***** Selected text *****

Some nine years ago, a group of people interested in the environment met under the auspices of a DC-based non-profit called Forest Trends to discuss a question that was pointedly on very few people’s minds: Should nature and the services it provides have an economic value?
That meeting took place in a town outside of Sydney, Australia called Katoomba (appropriately enough, I am told that the word in the local aboriginal dialect means rushing water), which is why the group began calling itself “The Katoomba Group”. The idea at the time was that one of the fundamental problems with the global economic system – one of the core reasons for our environmental problems – is that the value of nature isn’t properly being accounted for in anyone’s bottom line.
This concept wasn’t entirely new; there had already been much written in economic circles about the need for a new form of “environmental economics”, or for a “Green GDP”, and there were even estimates of the value of nature’s services that were being published by leaders in the field of environmental economics (I am, of course, thinking of the estimate by Robert Costanza that nature’s services were worth some $33 trillion on an annual basis). What was different about this group, however, was that rather than rely on the estimates of economists, the group felt that markets were going to have to be created in order to “put a price” on nature. The sorts of markets that they had in mind were not only the “cap-and-trade” style markets like the one created to manage Sulfur dioxide (SO2) emissions in the US, but also other forms of “Payments for Ecosystem Services” such as the voluntary carbon markets that had already emerged, or government-mediated markets such as the ones that were emerging in Colombia, Costa Rica, and elsewhere.

*****

Parts of the exercise
[1] List every term or phrase that the passage on the Katoomba Group sets inside quotation marks.
[2] Reproduce part of the passage on the Katoomba Group word for word. Begin at the words "That meeting took" and stop after "anyone’s bottom line.".
[3] Resume the passage on the Katoomba Group from the point where it stops.
The rows that follow are separate material, unrelated to the passage on the Katoomba Group.

***** Record list *****

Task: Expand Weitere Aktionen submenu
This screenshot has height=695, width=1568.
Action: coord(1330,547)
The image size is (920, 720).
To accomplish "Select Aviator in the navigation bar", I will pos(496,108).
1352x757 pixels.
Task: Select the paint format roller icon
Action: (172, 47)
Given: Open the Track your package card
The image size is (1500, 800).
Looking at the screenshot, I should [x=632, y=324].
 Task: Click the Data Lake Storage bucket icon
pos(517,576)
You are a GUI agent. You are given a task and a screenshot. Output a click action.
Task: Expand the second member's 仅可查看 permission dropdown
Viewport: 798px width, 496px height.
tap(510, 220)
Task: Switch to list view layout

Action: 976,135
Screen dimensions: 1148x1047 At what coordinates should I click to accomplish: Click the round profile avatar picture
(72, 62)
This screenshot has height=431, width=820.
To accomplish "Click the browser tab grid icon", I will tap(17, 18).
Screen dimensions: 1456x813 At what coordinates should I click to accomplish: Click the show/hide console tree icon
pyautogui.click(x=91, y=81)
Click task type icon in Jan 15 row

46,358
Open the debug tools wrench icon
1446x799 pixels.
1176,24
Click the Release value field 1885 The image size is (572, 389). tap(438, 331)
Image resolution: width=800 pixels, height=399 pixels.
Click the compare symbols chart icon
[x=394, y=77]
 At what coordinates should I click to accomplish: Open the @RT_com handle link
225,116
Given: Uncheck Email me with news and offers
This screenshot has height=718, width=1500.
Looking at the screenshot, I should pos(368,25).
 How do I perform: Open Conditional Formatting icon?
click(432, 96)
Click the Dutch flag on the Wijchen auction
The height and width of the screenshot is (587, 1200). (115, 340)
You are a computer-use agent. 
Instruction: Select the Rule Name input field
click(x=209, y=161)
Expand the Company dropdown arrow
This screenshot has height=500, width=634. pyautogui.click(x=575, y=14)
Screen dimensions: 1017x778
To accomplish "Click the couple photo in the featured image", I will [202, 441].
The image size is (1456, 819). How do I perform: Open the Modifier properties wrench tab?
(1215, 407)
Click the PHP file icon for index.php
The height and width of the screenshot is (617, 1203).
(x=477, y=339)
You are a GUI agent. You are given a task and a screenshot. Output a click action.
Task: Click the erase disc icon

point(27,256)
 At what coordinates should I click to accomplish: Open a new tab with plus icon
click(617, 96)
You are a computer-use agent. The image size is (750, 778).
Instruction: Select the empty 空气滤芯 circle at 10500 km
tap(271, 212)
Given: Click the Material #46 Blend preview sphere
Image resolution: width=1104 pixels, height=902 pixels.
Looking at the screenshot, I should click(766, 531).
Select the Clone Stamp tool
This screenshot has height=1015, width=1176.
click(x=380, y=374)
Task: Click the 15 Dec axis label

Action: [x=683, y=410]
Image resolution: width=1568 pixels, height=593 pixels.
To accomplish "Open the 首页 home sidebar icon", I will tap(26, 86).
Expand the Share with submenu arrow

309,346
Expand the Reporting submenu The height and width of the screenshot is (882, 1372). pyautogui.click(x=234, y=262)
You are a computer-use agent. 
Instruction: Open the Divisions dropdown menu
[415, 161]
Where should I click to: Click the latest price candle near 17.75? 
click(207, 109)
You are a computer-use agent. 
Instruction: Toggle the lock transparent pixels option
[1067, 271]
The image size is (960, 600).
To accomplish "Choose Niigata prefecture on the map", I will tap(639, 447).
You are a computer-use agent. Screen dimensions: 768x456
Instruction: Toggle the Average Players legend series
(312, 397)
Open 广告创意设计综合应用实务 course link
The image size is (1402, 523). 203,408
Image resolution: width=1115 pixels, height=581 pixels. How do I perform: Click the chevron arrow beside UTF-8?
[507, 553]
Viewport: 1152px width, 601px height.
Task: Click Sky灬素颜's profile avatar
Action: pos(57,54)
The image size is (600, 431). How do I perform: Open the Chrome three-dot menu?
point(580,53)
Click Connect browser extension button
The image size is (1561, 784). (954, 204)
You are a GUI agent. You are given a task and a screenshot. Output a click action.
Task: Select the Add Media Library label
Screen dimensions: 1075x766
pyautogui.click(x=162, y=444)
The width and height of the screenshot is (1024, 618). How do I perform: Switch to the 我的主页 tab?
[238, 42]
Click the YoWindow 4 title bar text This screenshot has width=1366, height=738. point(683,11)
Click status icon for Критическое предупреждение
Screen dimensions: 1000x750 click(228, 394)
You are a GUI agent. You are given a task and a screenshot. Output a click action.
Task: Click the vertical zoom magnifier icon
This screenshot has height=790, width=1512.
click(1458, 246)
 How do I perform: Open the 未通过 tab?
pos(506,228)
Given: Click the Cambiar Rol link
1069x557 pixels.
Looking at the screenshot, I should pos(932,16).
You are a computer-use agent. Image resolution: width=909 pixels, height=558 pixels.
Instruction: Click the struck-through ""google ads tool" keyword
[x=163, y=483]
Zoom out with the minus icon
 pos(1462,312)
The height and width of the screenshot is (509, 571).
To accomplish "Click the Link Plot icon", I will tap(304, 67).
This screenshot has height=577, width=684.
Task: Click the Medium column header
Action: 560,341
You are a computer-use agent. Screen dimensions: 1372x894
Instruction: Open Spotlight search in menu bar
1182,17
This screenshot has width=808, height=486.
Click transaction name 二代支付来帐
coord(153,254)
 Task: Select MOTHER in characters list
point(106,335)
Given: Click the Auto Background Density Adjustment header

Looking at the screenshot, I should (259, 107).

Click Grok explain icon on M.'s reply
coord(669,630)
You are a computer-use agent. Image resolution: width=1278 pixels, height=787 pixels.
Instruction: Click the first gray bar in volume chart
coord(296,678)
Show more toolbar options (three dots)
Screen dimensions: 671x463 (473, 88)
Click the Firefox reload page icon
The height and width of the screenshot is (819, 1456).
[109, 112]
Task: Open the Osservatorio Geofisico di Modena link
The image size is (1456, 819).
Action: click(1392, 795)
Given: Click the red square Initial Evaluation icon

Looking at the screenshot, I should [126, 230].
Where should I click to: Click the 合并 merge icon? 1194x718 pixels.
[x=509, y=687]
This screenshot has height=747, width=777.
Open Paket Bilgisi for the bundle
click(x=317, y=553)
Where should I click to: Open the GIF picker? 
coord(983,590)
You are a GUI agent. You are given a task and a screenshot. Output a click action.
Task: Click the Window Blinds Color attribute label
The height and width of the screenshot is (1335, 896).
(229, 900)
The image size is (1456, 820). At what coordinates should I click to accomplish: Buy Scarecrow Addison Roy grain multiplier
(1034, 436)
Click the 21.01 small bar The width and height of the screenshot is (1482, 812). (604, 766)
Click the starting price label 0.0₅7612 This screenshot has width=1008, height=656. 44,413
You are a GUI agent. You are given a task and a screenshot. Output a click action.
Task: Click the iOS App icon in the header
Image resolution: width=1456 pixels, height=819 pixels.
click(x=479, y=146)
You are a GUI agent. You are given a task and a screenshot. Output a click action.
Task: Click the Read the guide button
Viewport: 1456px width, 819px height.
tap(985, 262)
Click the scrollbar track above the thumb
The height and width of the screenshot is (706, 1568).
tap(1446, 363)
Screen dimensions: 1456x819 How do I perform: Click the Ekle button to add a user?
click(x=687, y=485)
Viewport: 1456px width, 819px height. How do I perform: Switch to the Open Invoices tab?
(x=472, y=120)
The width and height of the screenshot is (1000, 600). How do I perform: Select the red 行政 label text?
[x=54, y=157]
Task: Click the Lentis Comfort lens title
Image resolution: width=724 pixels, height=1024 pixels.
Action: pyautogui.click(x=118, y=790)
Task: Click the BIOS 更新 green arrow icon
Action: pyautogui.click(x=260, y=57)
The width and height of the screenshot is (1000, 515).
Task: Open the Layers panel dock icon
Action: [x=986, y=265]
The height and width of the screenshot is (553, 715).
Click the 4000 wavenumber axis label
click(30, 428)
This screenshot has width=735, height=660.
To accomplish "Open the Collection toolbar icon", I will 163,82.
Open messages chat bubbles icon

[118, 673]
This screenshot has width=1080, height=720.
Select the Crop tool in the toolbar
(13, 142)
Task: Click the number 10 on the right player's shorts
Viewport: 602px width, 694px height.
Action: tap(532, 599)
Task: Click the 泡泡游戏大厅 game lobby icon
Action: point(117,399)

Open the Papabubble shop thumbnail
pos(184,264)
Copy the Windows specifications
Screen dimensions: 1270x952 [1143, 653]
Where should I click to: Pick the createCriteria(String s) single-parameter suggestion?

*****

Responses to the exercise
[1]
- “The Katoomba Group”
- “environmental economics”
- “Green GDP”
- “put a price”
- “cap-and-trade”
- “Payments for Ecosystem Services”

[2]
That meeting took place in a town outside of Sydney, Australia called Katoomba (appropriately enough, I am told that the word in the local aboriginal dialect means rushing water), which is why the group began calling itself “The Katoomba Group”. The idea at the time was that one of the fundamental problems with the global economic system – one of the core reasons for our environmental problems – is that the value of nature isn’t properly being accounted for in anyone’s bottom line.

[3]
In order to better understand how these systems might work, the group included scientists, NGOs, businesses, financiers, academics, and others. And the group was designed to be practical; to think not of what should be done to establish these payment schemes for ecosystem services, but rather what could be done and what was being done.
As it turns out, all of the participants found the meeting to be hugely valuable (if nothing else because each of the participants felt a little less lonely after that meeting, knowing that there were others out there thinking about these issues) and so it became a regular event. “Katoomba” meetings were held in London, Vancouver, Tokyo, Rio, Uganda, and many other cities and countries throughout the world.
At a key meeting in Switzerland, the participants realized that one of the links that was missing in the creation of these markets was information; it is no accident that markets generate information tools like the Wall Street Journal, the Financial Times, or Bloomberg. Without information, markets cannot function. And so the group decided to create a “Bloomberg” for environmental markets in advance of the markets themselves. And that tool was called the Ecosystem Marketplace.
EM has now been operational for nearly six years, and in that time it has produced landmark studies such as the recently released “State of the Voluntary Carbon Markets” report, as well as similar reports and pieces of information on the wetland mitigation markets, species banking, and water quality trading.
But that is only the “ECO” part of this story.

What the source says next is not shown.